The “Jeff Gannon” affair has been a mini-cause celebre on the liberal side of the blogosphere over the past several days, to the point where we have gotten several belligerent emails from lefties demanding to know why we aren’t covering the story. My response has been that I can’t figure out what the story is. “Gannon” wrote for the Talon news service and was occasionally cleared to participate in White House press briefings. He apparently is a conservative, and on some occasions he asked questions with a twist that was friendly to the administration.
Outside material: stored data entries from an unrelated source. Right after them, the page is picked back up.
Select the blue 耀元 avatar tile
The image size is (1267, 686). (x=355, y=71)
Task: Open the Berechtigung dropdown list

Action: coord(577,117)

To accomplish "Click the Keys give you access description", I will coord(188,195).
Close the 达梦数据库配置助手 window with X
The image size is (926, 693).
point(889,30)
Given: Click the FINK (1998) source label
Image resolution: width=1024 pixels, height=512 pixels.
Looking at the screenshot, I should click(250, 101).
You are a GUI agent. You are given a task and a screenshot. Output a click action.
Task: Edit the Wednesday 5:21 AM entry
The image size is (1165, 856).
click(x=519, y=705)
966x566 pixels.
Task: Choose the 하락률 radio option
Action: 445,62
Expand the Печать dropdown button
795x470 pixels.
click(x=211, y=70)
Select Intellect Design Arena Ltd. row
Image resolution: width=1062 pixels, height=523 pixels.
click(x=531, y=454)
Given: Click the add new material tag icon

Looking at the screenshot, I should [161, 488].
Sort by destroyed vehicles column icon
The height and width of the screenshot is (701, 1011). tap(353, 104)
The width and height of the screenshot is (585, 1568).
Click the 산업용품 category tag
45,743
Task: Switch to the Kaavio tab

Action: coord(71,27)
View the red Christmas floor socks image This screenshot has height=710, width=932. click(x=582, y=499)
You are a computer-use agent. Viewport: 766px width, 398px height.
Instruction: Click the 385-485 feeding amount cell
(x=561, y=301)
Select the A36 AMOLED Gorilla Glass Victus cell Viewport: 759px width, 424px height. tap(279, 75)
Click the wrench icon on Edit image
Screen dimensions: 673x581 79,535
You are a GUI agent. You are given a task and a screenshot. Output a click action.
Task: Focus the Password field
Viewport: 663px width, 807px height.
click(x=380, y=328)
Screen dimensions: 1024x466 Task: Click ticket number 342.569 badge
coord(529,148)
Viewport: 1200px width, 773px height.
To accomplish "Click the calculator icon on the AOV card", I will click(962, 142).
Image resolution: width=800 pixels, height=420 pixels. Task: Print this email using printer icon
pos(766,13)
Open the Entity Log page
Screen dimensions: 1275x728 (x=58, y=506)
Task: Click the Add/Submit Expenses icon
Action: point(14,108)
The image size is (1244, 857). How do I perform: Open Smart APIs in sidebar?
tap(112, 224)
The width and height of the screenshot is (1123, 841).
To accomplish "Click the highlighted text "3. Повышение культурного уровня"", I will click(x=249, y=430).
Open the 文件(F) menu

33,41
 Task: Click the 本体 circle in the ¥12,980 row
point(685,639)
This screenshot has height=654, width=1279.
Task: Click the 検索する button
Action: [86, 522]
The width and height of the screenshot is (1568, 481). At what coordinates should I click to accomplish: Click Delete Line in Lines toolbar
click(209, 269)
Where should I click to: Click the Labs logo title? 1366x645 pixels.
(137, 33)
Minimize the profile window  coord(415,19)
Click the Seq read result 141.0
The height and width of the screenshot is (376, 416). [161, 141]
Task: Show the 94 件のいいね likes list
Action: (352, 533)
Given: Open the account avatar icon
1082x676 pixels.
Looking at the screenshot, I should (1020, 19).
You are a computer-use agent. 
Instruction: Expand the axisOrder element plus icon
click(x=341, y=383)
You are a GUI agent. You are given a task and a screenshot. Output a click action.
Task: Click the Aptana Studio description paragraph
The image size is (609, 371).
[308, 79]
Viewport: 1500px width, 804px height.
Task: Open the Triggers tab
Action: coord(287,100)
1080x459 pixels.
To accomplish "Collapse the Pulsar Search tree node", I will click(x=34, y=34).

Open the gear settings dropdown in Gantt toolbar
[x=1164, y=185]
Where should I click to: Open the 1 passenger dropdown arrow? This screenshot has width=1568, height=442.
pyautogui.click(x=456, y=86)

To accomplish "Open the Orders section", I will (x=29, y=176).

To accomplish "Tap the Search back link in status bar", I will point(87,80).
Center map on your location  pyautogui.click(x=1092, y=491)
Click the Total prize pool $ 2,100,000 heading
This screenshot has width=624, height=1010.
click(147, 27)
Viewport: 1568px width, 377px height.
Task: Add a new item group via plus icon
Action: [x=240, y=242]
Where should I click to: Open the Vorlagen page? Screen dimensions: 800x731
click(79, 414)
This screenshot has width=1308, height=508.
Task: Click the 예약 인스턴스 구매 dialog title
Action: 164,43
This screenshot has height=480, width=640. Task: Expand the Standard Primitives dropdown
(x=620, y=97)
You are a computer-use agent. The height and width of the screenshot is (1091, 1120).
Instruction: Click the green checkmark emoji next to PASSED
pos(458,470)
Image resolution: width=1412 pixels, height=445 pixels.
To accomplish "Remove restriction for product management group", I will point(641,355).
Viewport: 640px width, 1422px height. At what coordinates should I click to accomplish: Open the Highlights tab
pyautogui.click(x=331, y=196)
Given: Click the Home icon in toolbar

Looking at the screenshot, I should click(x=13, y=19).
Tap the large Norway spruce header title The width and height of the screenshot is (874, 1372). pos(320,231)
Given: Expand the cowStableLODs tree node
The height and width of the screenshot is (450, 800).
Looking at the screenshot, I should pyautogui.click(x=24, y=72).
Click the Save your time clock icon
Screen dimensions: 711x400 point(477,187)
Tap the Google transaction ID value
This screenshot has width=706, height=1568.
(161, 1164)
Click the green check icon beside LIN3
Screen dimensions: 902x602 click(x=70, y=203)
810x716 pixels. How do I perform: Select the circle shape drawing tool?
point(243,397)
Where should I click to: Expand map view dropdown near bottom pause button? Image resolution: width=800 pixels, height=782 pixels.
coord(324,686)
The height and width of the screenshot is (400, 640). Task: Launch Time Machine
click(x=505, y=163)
The “scandal” that has erupted over the past few days involves the following elements: 1) “Jeff Gannon” isn’t his real name; it’s James Guckert; 2) Guckert is alleged to be a homosexual (Markos Moulitsos of the Daily Kos has made a big deal out of this); and 3) several gay porn sites are registered in Guckert’s name.
Gannon/Guckert has now resigned from Talon due to the attention.
The first actual news story I’ve seen on the Gannon affair is this AP report, which quotes Scott McClellan:

White House press secretary Scott McClellan said Guckert did not have a regular White House press pass but was cleared on a day-by-day basis to attend briefings and used his real name.
“He, like anyone else, showed that he was representing a news organization that published regularly and so he was cleared two years ago to receive daily passes just like many others are,” McClellan said. “In this day and age, when you have a changing media, it’s not an easy issue to decide, to try to pick and choose who is a journalist. It gets into the issue of advocacy journalism. Where do you draw the line? There are a number of people who cross that line in the briefing room.”

I still don’t get it. Gannon has been attacked for not being a “real” journalist–as compared to whom, Helen Thomas? He called himself a “voice of the new media” on his web site, and it seems passing strange to me for bloggers to suggest that only journalism school graduates are qualified to ask questions at press briefings. As far as I can tell, the only thing that distinguished Gannon from the other reporters is that he is a partisan conservative, whereas they are nearly all partisan liberals. I’d be happy if the administration threw the whole lot of them out and took questions from people on the street.
Inasmuch as I still don’t see that there is much of a story here–apart, of course, from the somewhat entertaining strangeness of it all–I’ll stop writing now.